Par Raymond Pédoussaut
Date de publication originale : 2014 (Gallimard)
Genres : Thriller politique, Littérature blanche
Personnages principaux : Lorraine K, agent de la DCRI – Philippe Launay, candidat à la présidence de la République française
Philippe Launay est favori pour les prochaines élections présidentielles. Tous les sondages le placent en tête. Son principal rival, du même parti, n’a pas abandonné l’espoir de retourner la situation en sa faveur. Pour cela il essaie de déterrer une vieille histoire qui devrait discréditer Launay. Il s’en suit une lutte pour le pouvoir où tous les coups bas et les chausse-trapes sont envisagés pour détruire la réputation de l’adversaire. Dans ce contexte l’indéboulonnable directeur de la DCRI (Direction Centrale du Renseignement Intérieur) confie à son agent Lorraine le soin d’élucider l’affaire du syndicaliste d’un grand groupe industriel du nucléaire qui a disparu après avoir exécuté sa femme et son fils handicapé. Par la même occasion, il lui est aussi demandé de tirer au clair cette étrange affaire du voilier qui aurait été coulé par un sous-marin. En principe dans un cas pareil, on essaie de dissimuler la présence du sous-marin, pas de la mettre en avant comme ici. Pour masquer quelle manœuvre inavouable ?

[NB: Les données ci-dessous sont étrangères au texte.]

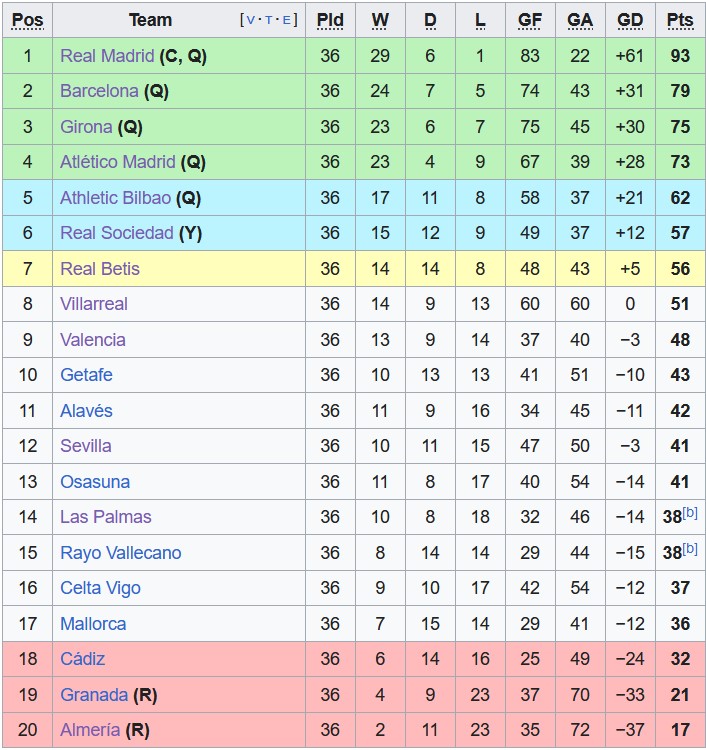Open footnote [b] beside Rayo Vallecano points
The width and height of the screenshot is (706, 750).
[x=690, y=549]
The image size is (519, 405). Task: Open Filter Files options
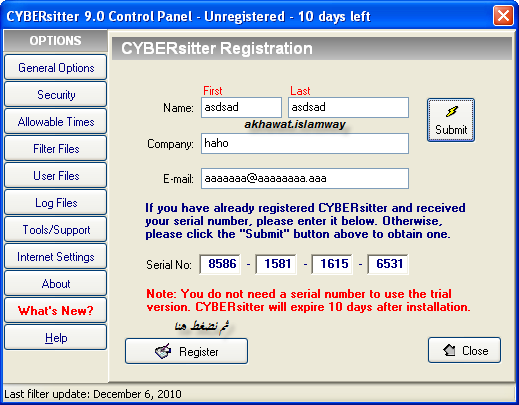[56, 148]
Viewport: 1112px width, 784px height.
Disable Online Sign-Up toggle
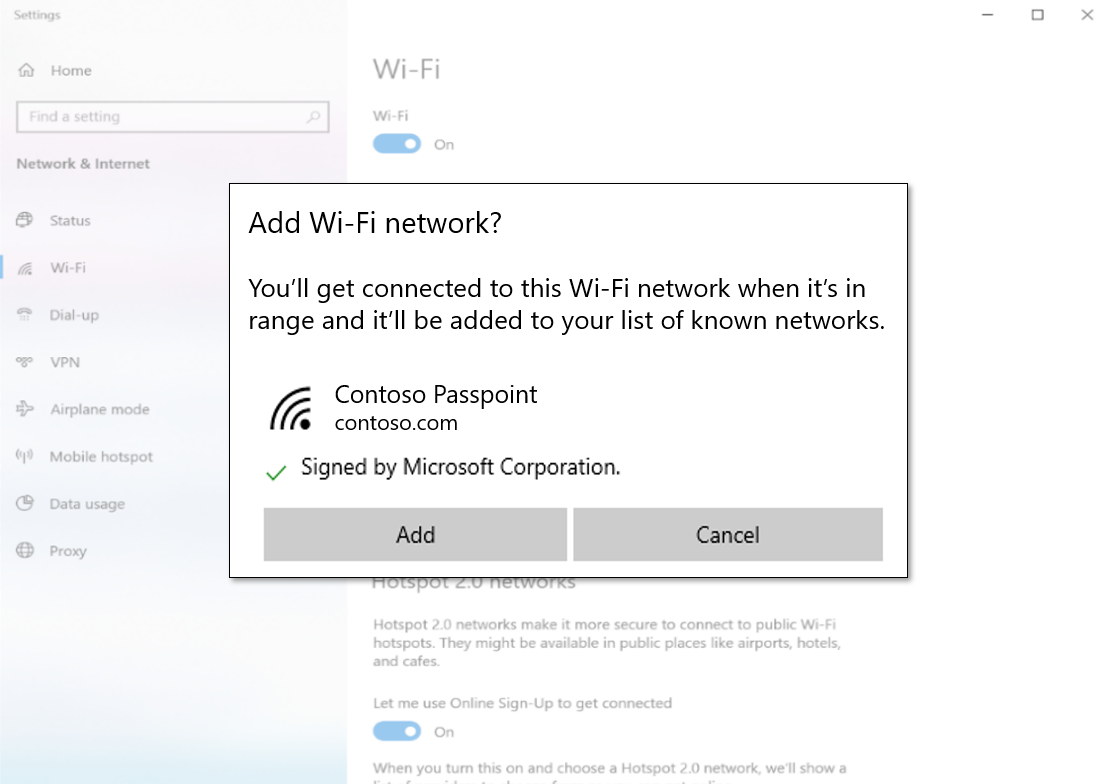[397, 731]
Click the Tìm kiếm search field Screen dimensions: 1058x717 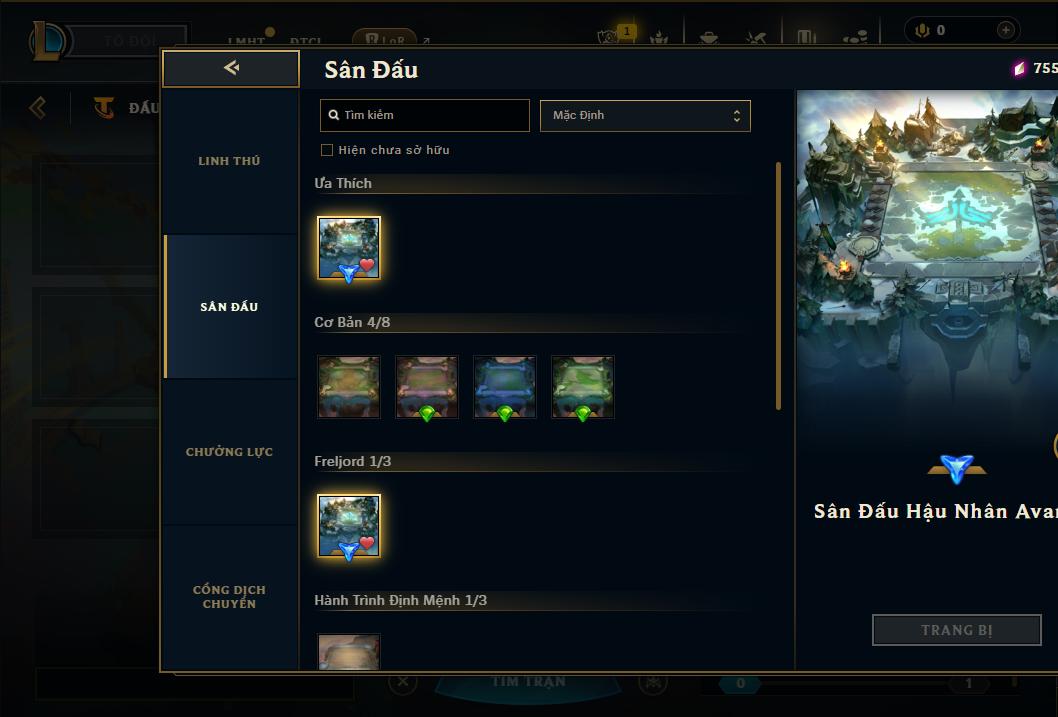coord(424,115)
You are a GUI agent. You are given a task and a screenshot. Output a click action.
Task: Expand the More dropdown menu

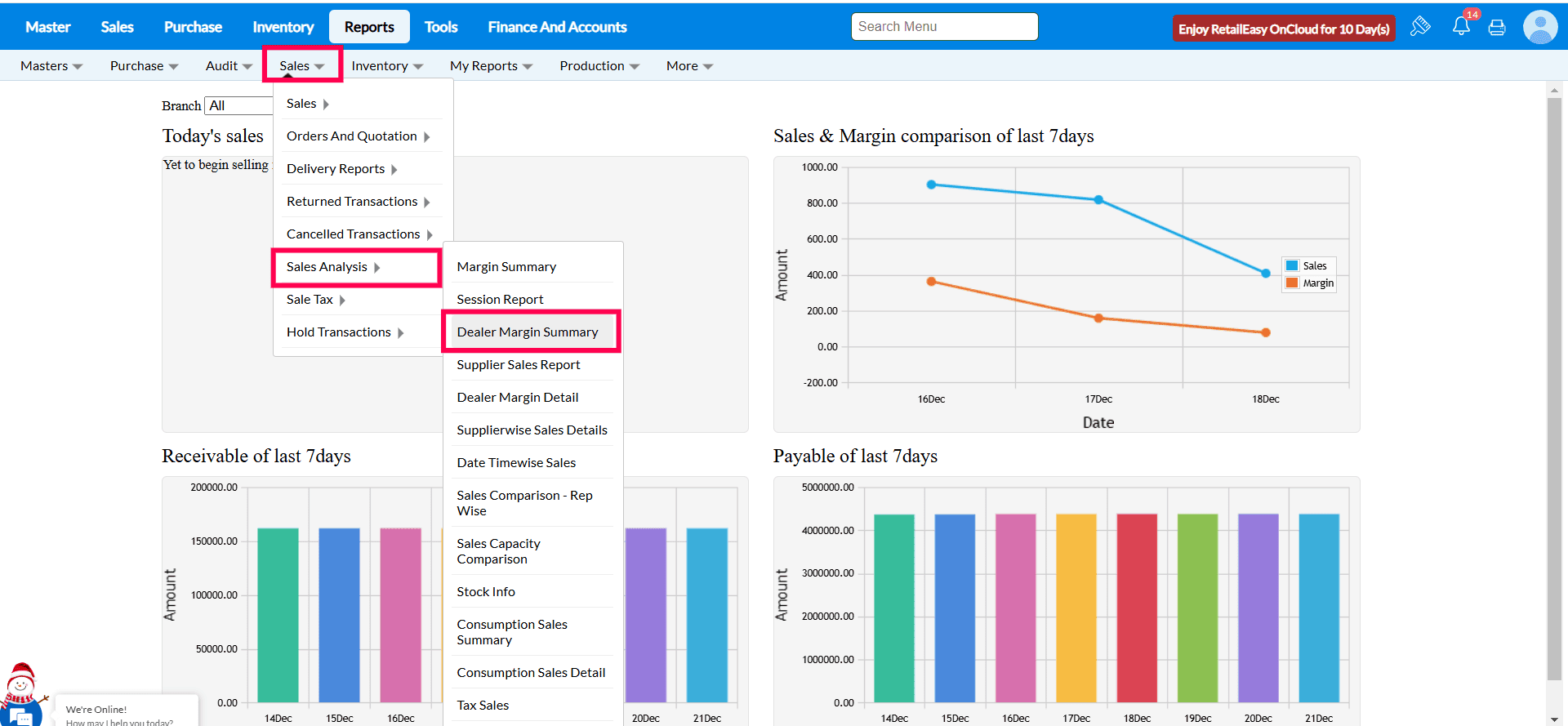point(689,66)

À première vue ce livre se présente comme un roman d’espionnage à la manière de John le Carré, Tom Clancy, Robert Ludlum … Mais ce n’est pas vraiment un roman d’espionnage bien que les services d’espionnage et de renseignement fassent partie du décor. C’est plutôt une fiction, proche de la réalité, qui met en lumière une république malade de l’ambition et du goût exacerbé pour le pouvoir des personnalités politiques. On ne peut pas dire que la ressemblance avec des personnes existantes ou ayant existé est totalement fortuite. En effet certains personnages du roman évoquent immanquablement des sommités de la politique ou de l’économie française.
Les personnages sont nombreux sans qu’aucun ne soit vraiment prépondérant. C’est une mosaïque de protagonistes et d’actions qui définissent la façon de fonctionner d’un pays à l’approche des élections. C’est touffu, on peut s’y perdre dans les nombreux acteurs de cette histoire si on ne reste pas assez attentif.
Le comportement de tous ces hommes et femmes sensés servir l’état est bien observé : c’est manipulations et cynisme à tous les niveaux. Cependant, contrairement aux meilleurs polars, j’ai trouvé que le roman pèche par manque de rythme et de tension dramatique. C’est bien rendu, réaliste et lucide mais pas vraiment captivant. Peut être parce que l’intention de l’auteur était avant tout de mettre en évidence un fonctionnement dégradé de la république plutôt que d’élaborer un scénario tendu. Dans ce cas l’objectif est parfaitement atteint.
Les trilogies semblent être à la mode. L’emprise est le premier volet de la Trilogie de l’emprise. Le deuxième volet est Quinquennat, paru en mars 2015. Le troisième volet est à paraître.
Extrait :
— Ce que vous ne savez peut-être pas, c’est qu’aussi, semble-t-il, il finance des gens qui soutiennent l’action terroriste non djihadiste en Europe comme l’ETA ou les indépendantistes corses. Pourquoi cela ? Parce que pendant que votre police court derrière les indépendantistes régionaux, les moyens alloués à la lutte contre le terrorisme djihadiste s’en trouvent de fait diminués à l’échelon européen. Mon ami n’est pas du tout partisan du terrorisme. Il ne le finance pas directement. Mais parfois il n’a pas le choix, un peu comme certains restaurateurs corses qui n’ont pas d’autre choix que de verser une obole aux indépendantistes. Alors j’en reviens à ma proposition. Mon ami peut devenir votre correspondant pour les Émirats et même plus largement sur toutes les affaires de terrorisme initiées dans cette partie du monde. La condition, c’est a minima votre neutralité dans la compétition qui m’oppose à Launay.